Worldwide, poor women bear the brunt of the globalized economy. They are exploited sexually as prostitutes, economically as (sweatshop) factory workers and domestics, and then after all the social benefits for healthcare, education, child and elder care are cut, women become the caregivers of last resort.  

The one force that binds together all forms of fundamentalist religion is their adherence to patriarchy, with strictly defined roles for men and women. I fear the power and potential for violence of the fundamentalist religious tide that is sweeping the world -- not just Protestant Christianity and Islam, but also fundamentalist Judaism, Hinduism, Opus Dei Catholicism, and others. As women, queers, and trans people challenge patriarchal sex roles and division of labor, male supremacists respond with ever more force and violence.

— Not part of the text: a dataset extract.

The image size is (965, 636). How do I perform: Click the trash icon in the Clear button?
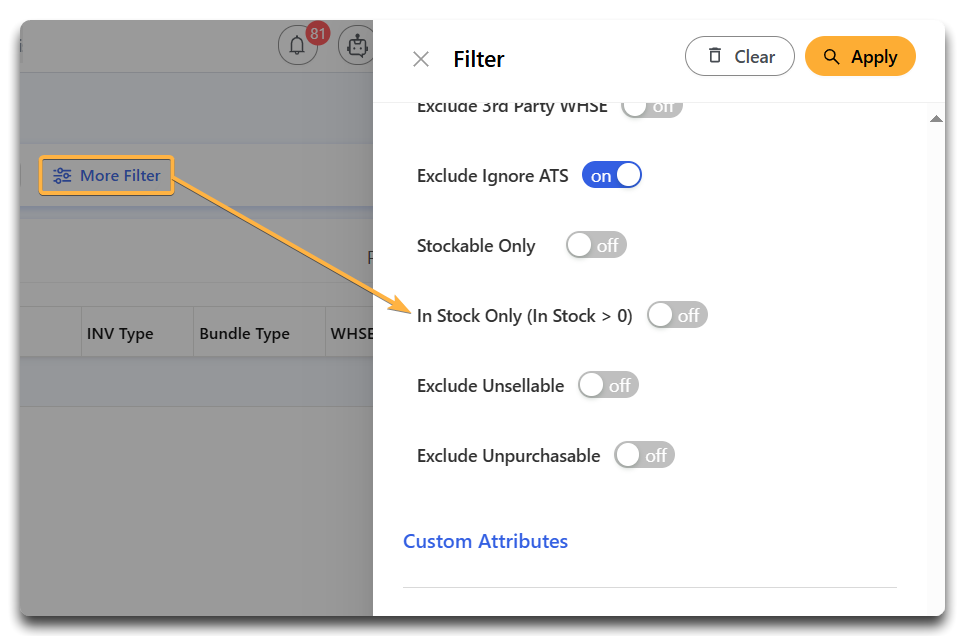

It makes increasing sense to me why, in the 1970’s, the CIA decided to create an Islamic fundamentalist movement to fight the Soviet invasion of Afghanistan rather than a secular movement, funding Osama bin Laden and many others in the process. Israel helped to found Hamas. Thirty years later we have Shia fighting Sunnis in Iraq and an upsurge in Islamic fundamentalism throughout the world. Is it the genie out of the bottle or is it intelligent design? How much of it is to make sure men act like real men and women know their place?

The world finds itself at a particularly risky juncture, but one pregnant with revolution and change. In the Islamic world, religion is used as an organizing force to fight against imperial aggression and colonial occupation. In the Christian world, religion is used as a bulwark to defend “traditional family values,” which include imperial aggression and colonial occupation. In both cases women and queers suffer. What’s a conscientious faggot to do?

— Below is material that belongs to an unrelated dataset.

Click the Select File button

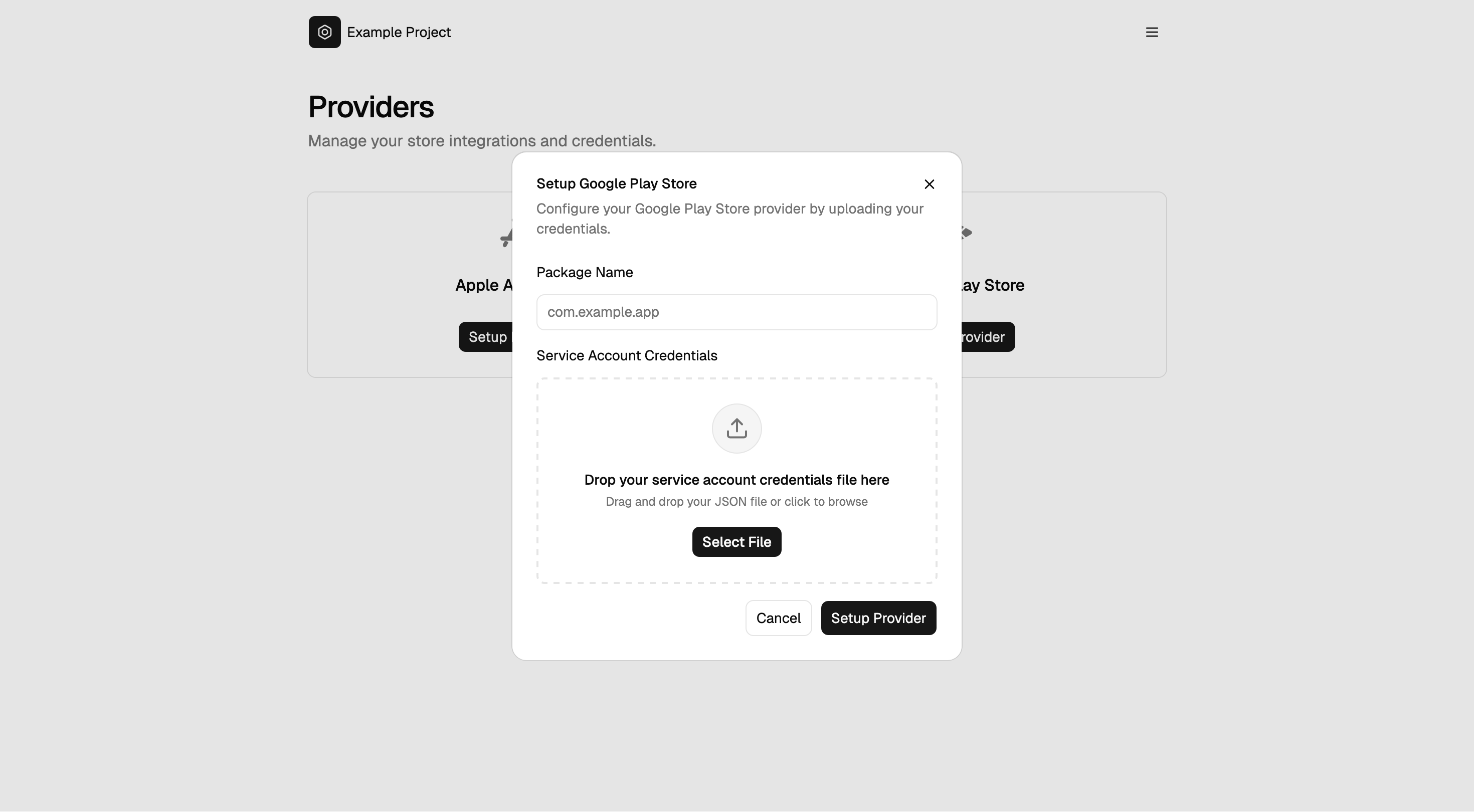(x=736, y=541)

First, acknowledge that the same people attacking gay marriage are also trying to abolish abortion rights for women. Many of them belong to the NRA and advocate imprisonment, or even execution, for abortion doctors and homosexuals. I’m struck that Nazism arose in Germany at the same time as the movement to legalize homosexuality. Nazi storm troopers invaded Magnus Hirschfeld’s Institute for Sexual Science, burned books, and threw people off balconies to their deaths long before they put gay men in concentration camps. How far off could we be in this country from bombs planted in gay bars or bathhouses? 

The theocratic right wing has won control of all branches of the U.S. federal government, and now is gaining control over the entire voting process. By limiting access to the vote and manipulating voting equipment, they guarantee their victory into the future, regardless of the actual votes cast. 

They don’t really give a damn if I don’t agree with them. I’m free to protest non-violently all I want, for now, until the time I might risk imprisonment, or worse, by going into the streets. They’re spying on our every move, and in case things get out of hand, they’re building concentration camps and developing the next generation of “non-lethal” crowd control weapons to make demonstrations virtually impossible in the future (like generators of different waveforms that can, for instance, burn the skin of everyone in the crowd, cause intolerable levels of perceived sound in the ears, or make everyone in the crowd shit their pants.)

Now we have people marching, even in San Francisco, for a Christian theocratic state. They don’t believe in democracy any more than George Bush does with his stolen elections. In fact the Bush administration HATES democracy, as witnessed by its opposition to democratically elected governments in Venezuela, Haiti, Palestine, and Iraq. So it would be helpful to acknowledge the threat to democracy in the United States, and figure out what to do about it. The Right-wingers do exactly what they want, while we keep playing by the rules, trusting the Democrats, and getting our asses whipped.

In 1975, I became a founding member of an historic organization called Bay Area Gay Liberation. This was the time of the war against Viet Nam, the civil rights movement, black power, brown power, and women’s liberation. We became the next group to challenge the traditional values of heterosexual white male ruling class dominance. 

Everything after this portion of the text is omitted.